» **How to complete this task**:
Exactly reproduce the lines from the one holding "The width and" through the end of the records, including both boundary lines but no pictures.

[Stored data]
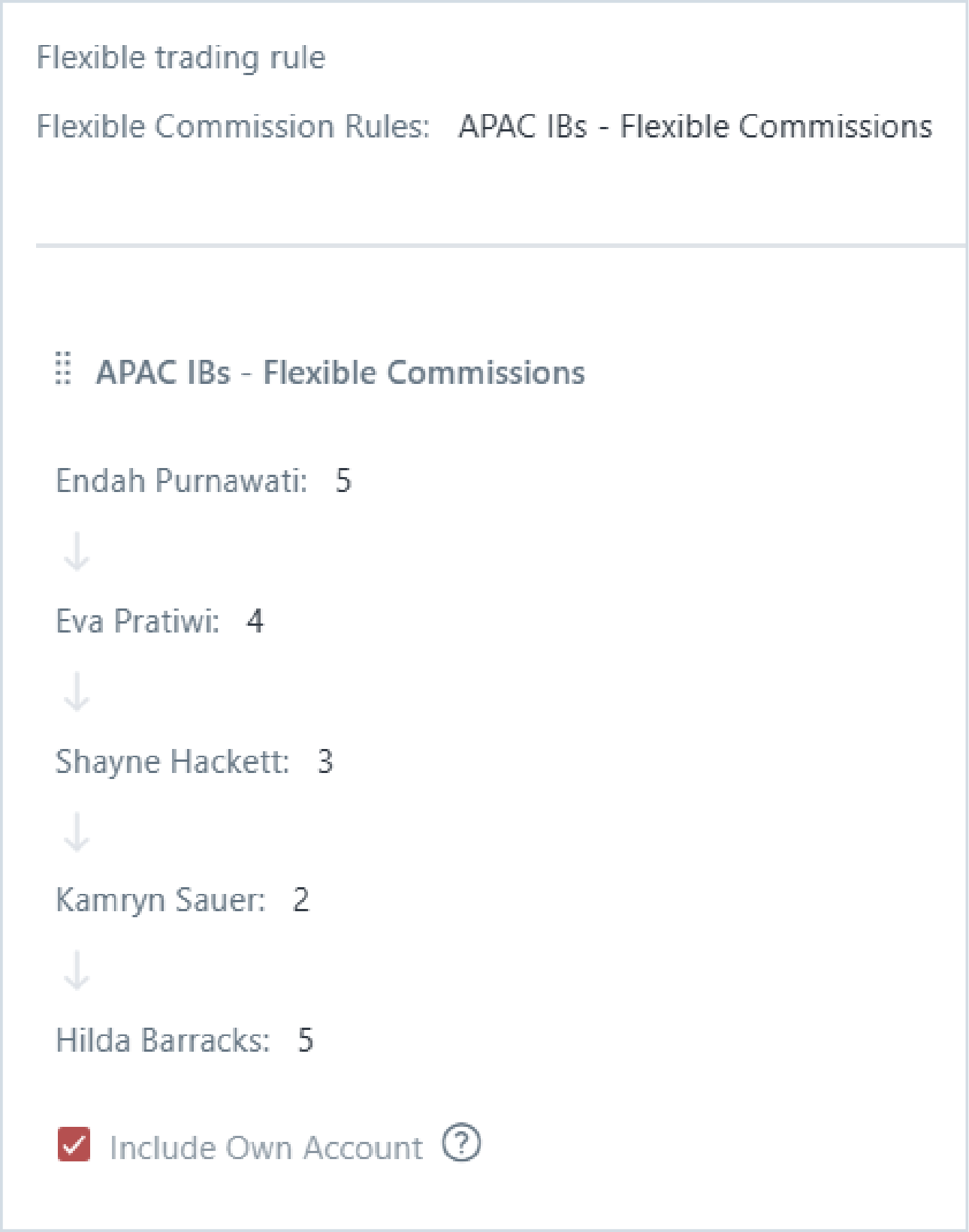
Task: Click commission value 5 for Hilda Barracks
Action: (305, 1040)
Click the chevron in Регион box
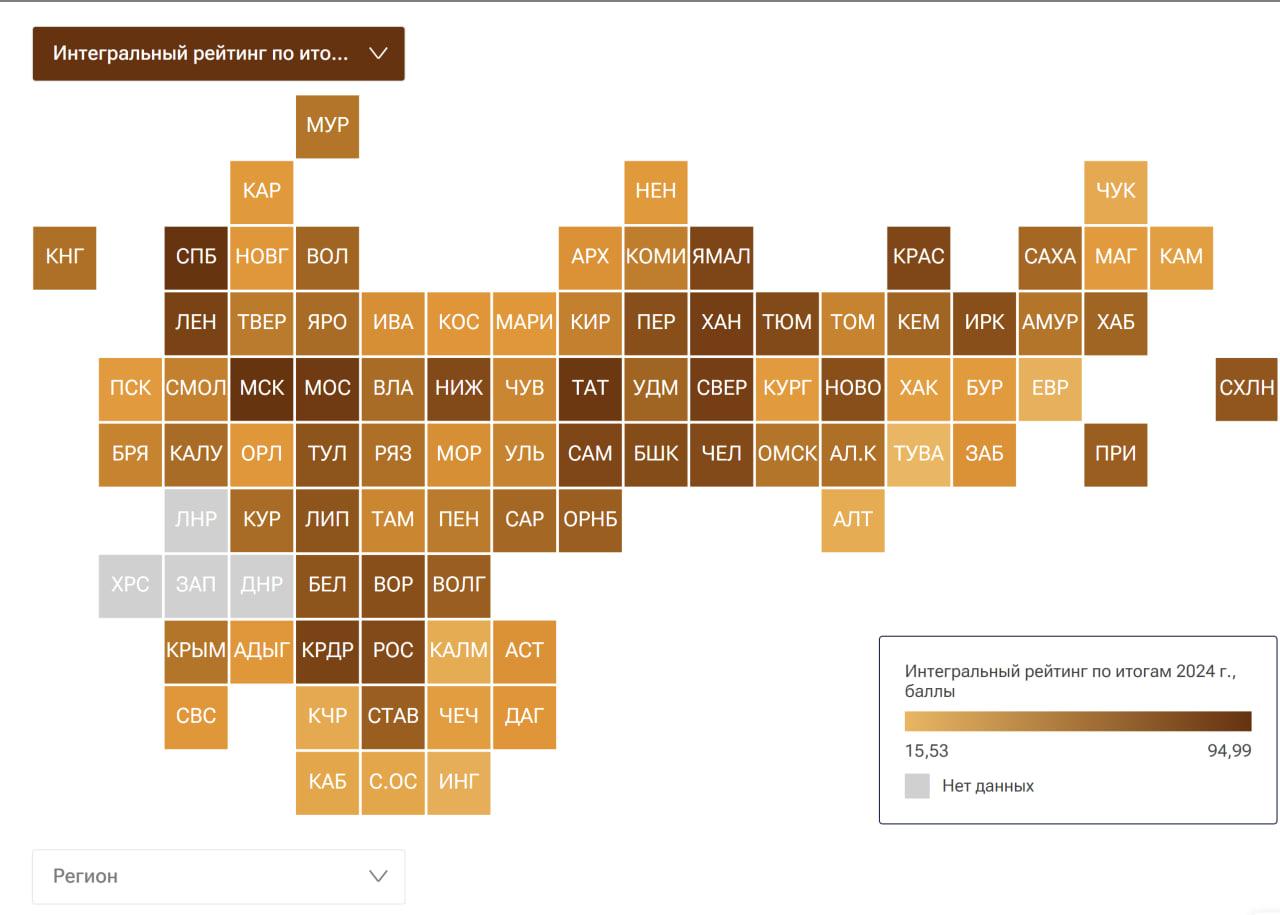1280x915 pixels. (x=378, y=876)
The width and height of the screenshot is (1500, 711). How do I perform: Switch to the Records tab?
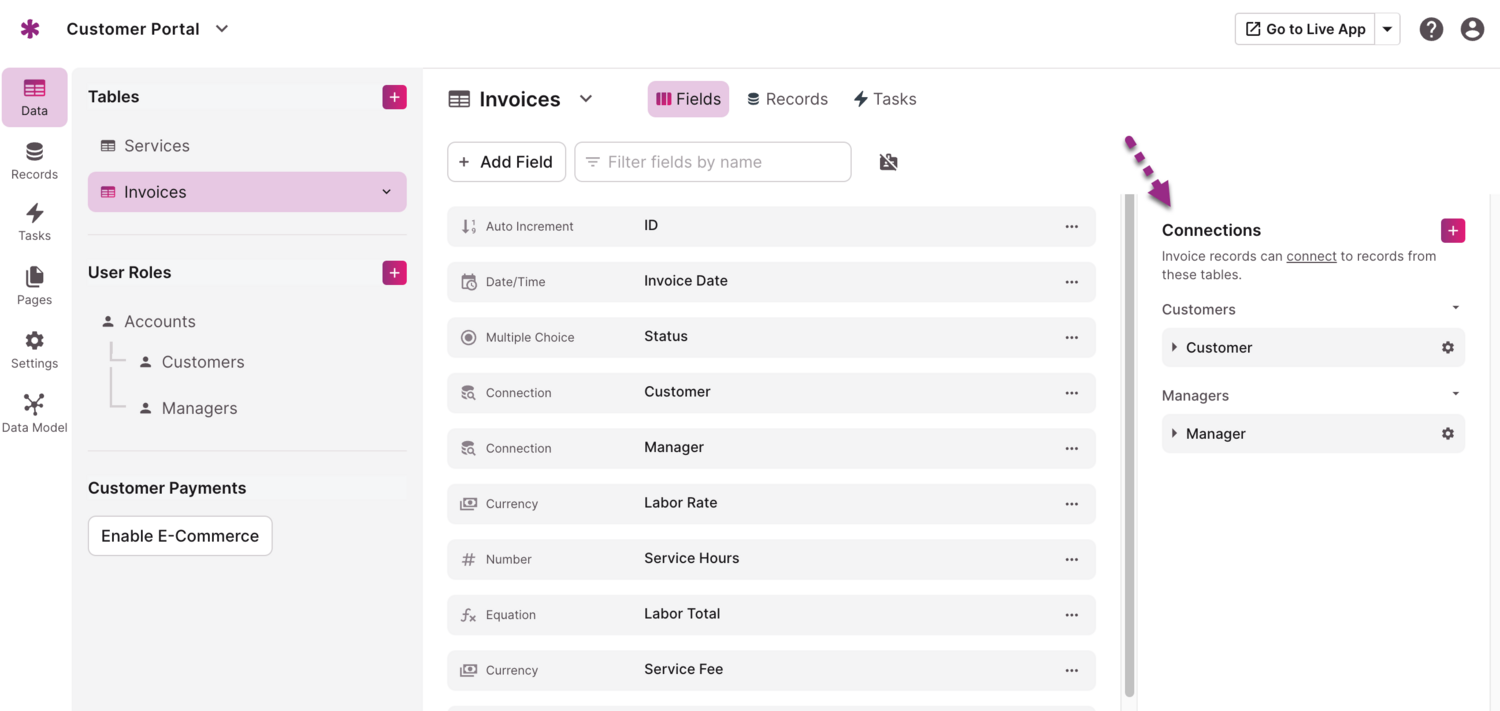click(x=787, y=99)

» **Answer to this task**:
The width and height of the screenshot is (1500, 711). How do I perform: Switch to the Records tab?
click(x=787, y=99)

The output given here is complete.